▸ Source records:
-------
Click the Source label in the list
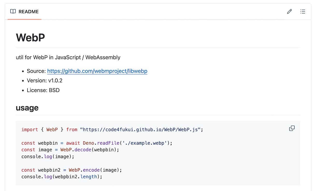 [x=36, y=71]
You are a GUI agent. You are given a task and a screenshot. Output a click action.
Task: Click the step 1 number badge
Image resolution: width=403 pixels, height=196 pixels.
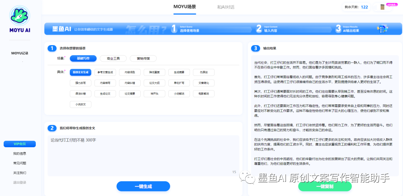52,48
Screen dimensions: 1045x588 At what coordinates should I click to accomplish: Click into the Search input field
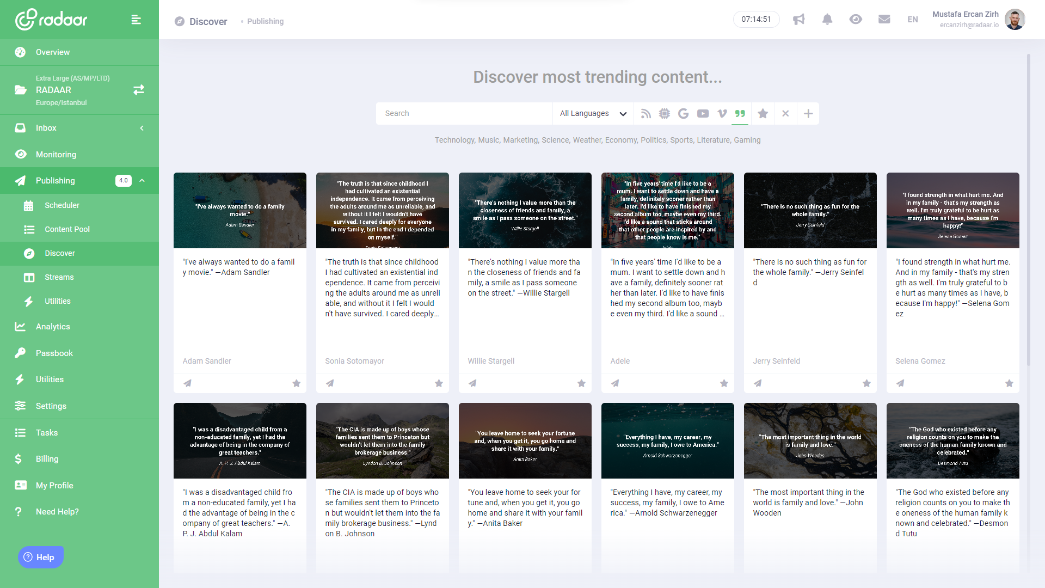pos(464,114)
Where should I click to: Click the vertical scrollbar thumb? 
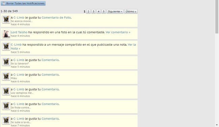click(217, 17)
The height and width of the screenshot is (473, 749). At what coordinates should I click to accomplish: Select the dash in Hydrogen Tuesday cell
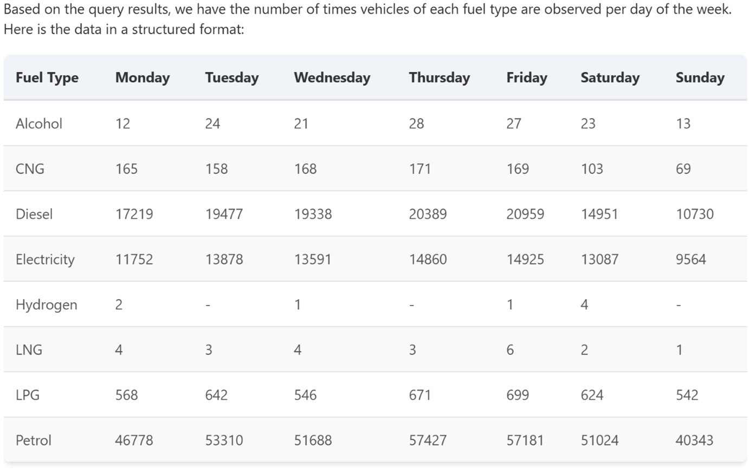(206, 304)
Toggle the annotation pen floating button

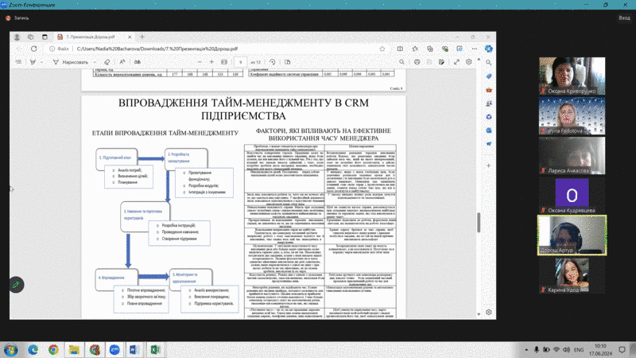click(x=16, y=284)
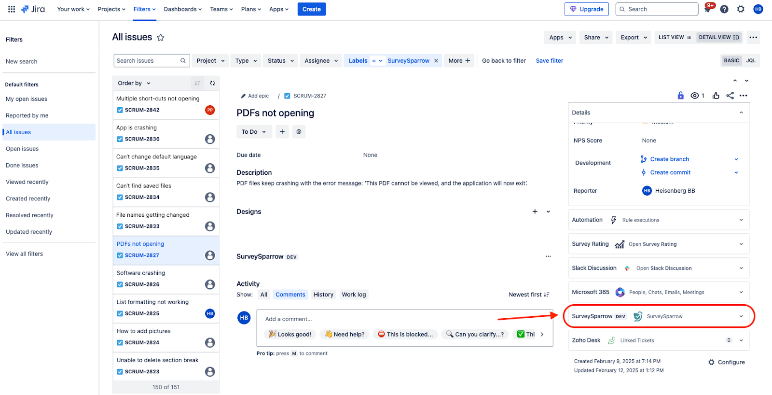
Task: Click the share issue icon
Action: click(730, 96)
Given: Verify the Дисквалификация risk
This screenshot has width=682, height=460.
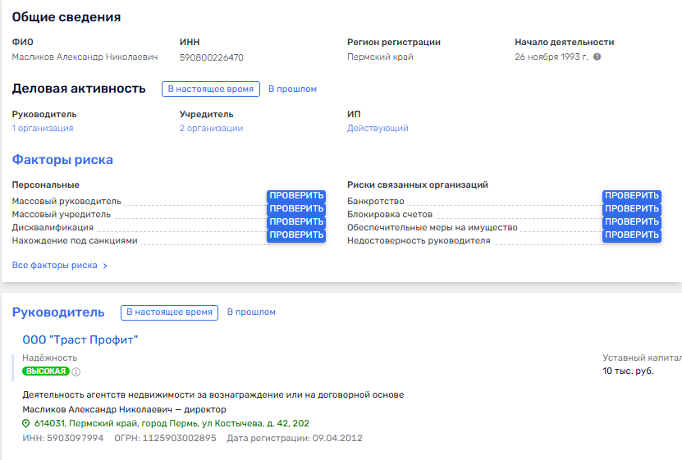Looking at the screenshot, I should tap(296, 222).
-------
▸ Exercise instructions: Copy all of the data above word for word, leaving out the pictures.

▸ Exercise result:
Click the Source label in the list
 [x=36, y=71]
You are a GUI agent. You are given a task and a screenshot. Output a click action.
Task: Click the step 1 number badge
Image resolution: width=403 pixels, height=196 pixels.
52,48
Screen dimensions: 1045x588 At what coordinates should I click to accomplish: Click into the Search input field
pos(464,114)
Where should I click to: Click the vertical scrollbar thumb? 
click(217, 17)
The height and width of the screenshot is (473, 749). At what coordinates should I click to accomplish: Select the dash in Hydrogen Tuesday cell
(206, 304)
Toggle the annotation pen floating button

click(x=16, y=284)
Task: Click the share issue icon
Action: click(730, 96)
Given: Verify the Дисквалификация risk
This screenshot has width=682, height=460.
Looking at the screenshot, I should tap(296, 222).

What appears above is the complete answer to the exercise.